To be done
Extract every line in the entries below that contains the string "number", copying each one in full.

━━━

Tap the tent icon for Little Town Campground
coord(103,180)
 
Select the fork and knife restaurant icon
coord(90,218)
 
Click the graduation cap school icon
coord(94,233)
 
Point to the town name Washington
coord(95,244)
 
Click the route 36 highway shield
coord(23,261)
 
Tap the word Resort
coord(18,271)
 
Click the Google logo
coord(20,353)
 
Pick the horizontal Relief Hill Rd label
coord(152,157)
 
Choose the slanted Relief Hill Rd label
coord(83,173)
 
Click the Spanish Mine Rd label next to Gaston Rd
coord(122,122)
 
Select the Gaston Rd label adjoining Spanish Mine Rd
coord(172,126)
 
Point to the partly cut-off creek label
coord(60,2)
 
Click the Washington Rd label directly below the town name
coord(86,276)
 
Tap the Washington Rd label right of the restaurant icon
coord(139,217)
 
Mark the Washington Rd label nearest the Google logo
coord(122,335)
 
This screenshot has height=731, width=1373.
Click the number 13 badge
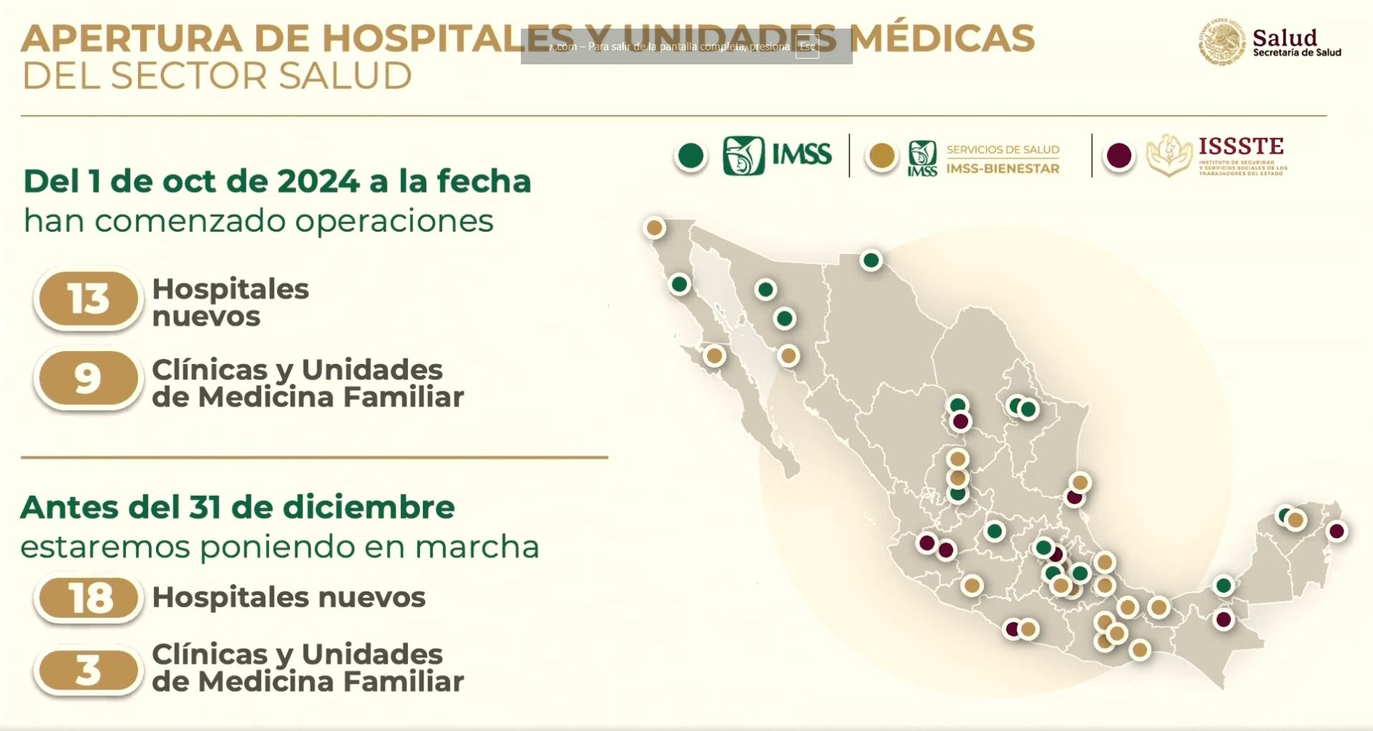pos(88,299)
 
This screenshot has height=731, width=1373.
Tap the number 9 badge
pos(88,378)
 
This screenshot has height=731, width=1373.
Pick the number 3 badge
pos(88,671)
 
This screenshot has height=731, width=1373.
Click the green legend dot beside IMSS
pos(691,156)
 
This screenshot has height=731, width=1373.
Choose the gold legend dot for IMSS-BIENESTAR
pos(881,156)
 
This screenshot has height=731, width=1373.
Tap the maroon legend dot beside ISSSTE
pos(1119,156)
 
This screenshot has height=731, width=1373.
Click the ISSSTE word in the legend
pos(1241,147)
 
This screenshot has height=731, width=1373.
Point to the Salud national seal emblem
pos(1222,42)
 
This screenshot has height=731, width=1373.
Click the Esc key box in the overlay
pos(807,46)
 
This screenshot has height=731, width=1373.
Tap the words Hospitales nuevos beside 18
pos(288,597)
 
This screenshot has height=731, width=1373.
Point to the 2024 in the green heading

━━━

Result of the exercise
Click the number 13 badge
Tap the number 9 badge
Pick the number 3 badge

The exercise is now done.